Complete the following:
1. Answer these from the post on animal senses, one line each:
(a) Which book has the writer been reading lately, and who wrote it?
(b) What field of vision do mallard ducks have?
(c) What term does the post give for an animal's own sensory world, and what is its plural?
2. Summarize the post on animal senses in two sentences.
3. Please continue the post on animal senses from where it stops.

Text extract:
*****
Winter tracks and trees

By Leslie Spencer, VMN Lower Winooski participant 2024

An Immense World

Lately, I’ve been reading An Immense World by Ed Yong. It’s been a refreshing antidote to doomscrolling about whatever he-who-shall-not-be-named is up to today. Every page of his book draws you deeper into mesmerizing stories about non-human perception, revealing how astonishingly diverse sensory experiences can be across the animal kingdom.

We humans rely on five senses—sight, hearing, smell, taste, and touch—to navigate the world. These senses shape where we feel safe, how we determine what’s edible, and more. We just never really think about it that way. Yong challenges us to step outside of our sensory bubble to imagine the world through the experiences of other creatures.

Did you know that butterflies taste with their feet? That mallard ducks have a 360-degree field of vision? That catfish are essentially swimming tongues with taste receptors all over their bodies? Or that flowers reveal hidden patterns visible to bees but invisible to us?

Page after page, Yong illustrates how each animal has its own sensory world—its umwelt (or umwelten, plural)—often existing beyond our human comprehension.
*****
Collected data:
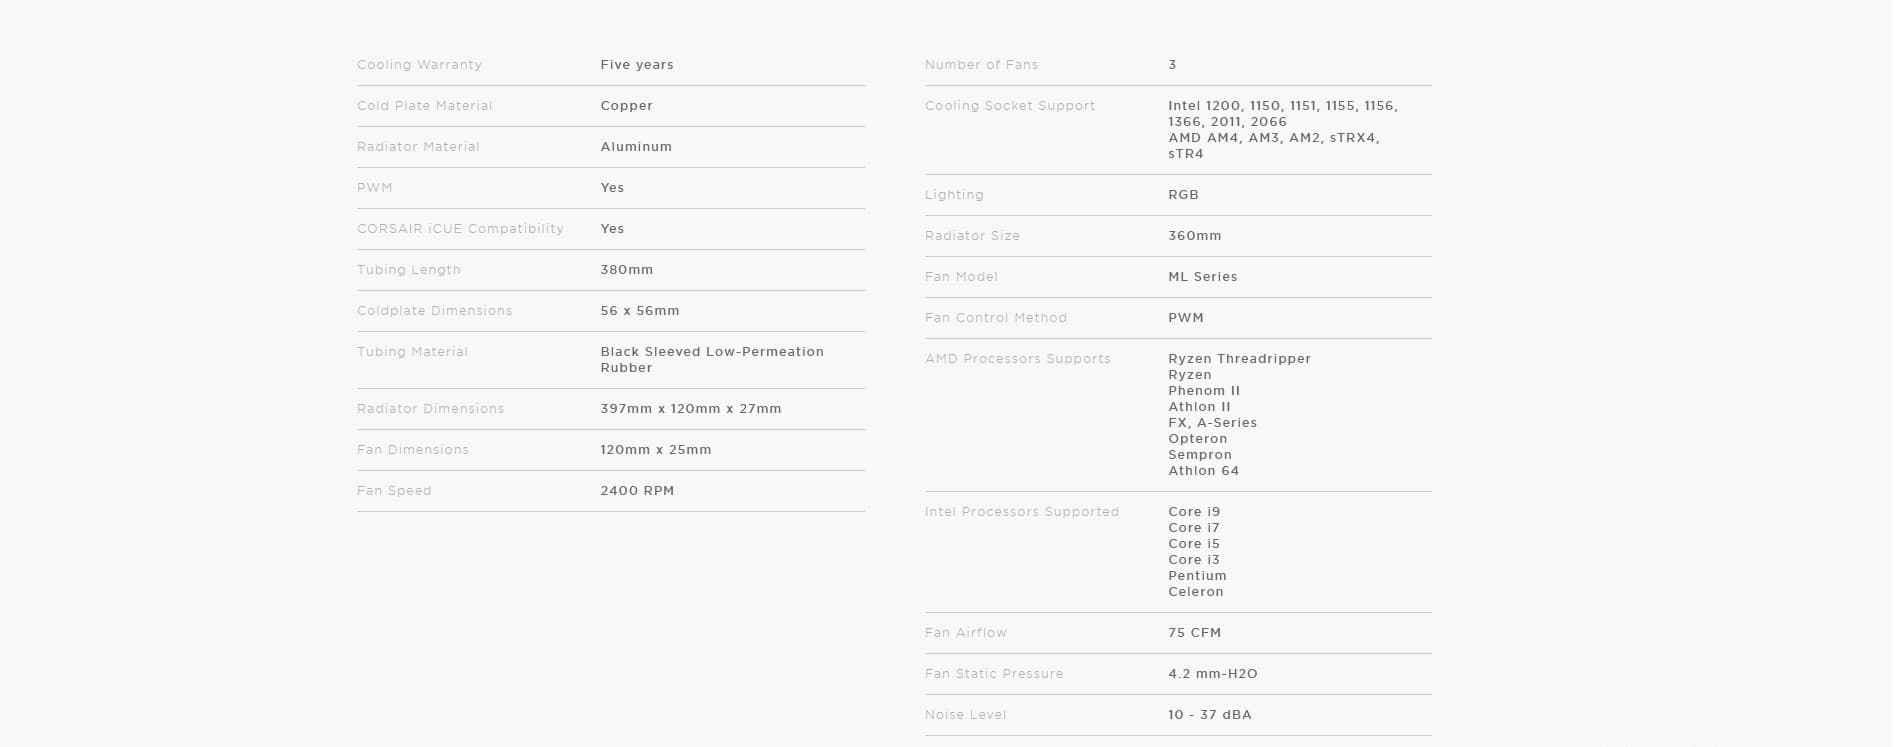Screen dimensions: 1902x747
Task: Click 'Core i9' in Intel processors list
Action: coord(1194,512)
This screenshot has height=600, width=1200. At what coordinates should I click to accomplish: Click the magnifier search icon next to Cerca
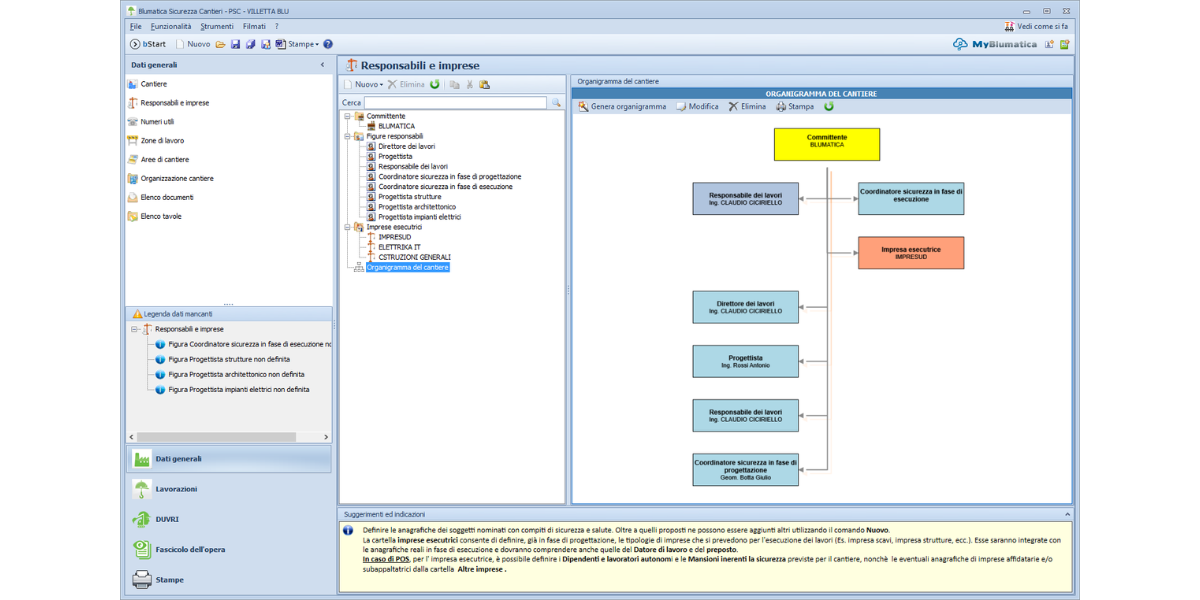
*****
Task-by-task outputs:
1.
(a) An Immense World by Ed Yong
(b) A 360-degree field of vision
(c) Umwelt; the plural is umwelten

2. The writer has been reading Ed Yong's An Immense World, a refreshing break from doomscrolling that tells mesmerizing stories about how diverse sensory experience is across the animal kingdom. Yong challenges readers to step outside the five human senses and imagine the world as other creatures do, showing with examples like butterflies that taste with their feet that each animal has its own sensory world, or umwelt.

3.
Tuning into the umwelten around me today

One of Yong’s key points is that animals aren’t deficient for lacking senses we have—they’ve simply evolved to perceive the world in ways that meet their own unique needs. Take bees, for example: they can’t see red the way we do, but they can see ultraviolet light. For bees, this reveals unique patterns on flower petals, invisible to us, that guide them to nectar, which is sugar that provides them with the energy to fly.

Today, I had the chance to tune into the umwelten of the creatures I share the city of Burlington with. As part of the Vermont Master Naturalist program, I joined Alicia Daniel and Sophie Mazowita for a winter field day focused on wildlife tracking and tree identification.

We couldn’t have asked for better conditions. A few inches of fresh powder fell overnight, with the snow tapering off just before sunrise. Around 10am, under a gorgeous bluebird sky, Burlington was shimmering as bits of snow gently blew loose from the treetops. We set out into the woods at Leddy Park, and later Ethan Allen Homestead, eager to see which creatures had left tracks for us to find in the fresh snow over the past few hours.

Never write off a squirrel

About twenty feet from our morning rendezvous point, we stumbled upon our first set of tracks. (Pro tip: don’t join a group of curious naturalists if you’re hoping to cover a lot of ground quickly…)

Sophie encouraged us to start by observing the tracks—taking note of their size, shape, and orientation—before interpreting them: What direction was the animal moving? Which species could it be? She explained how cultivating sharp observation skills and staying open-minded is crucial to decoding animal tracks in the snow.

These particular tracks revealed a bounding (i.e., leaping) pattern, with two telltale pairs of prints (the front and hind feet). The size of the prints and the trails connecting tree to tree pointed us to an eastern gray squirrel, bounding through the fresh snow in the past few hours.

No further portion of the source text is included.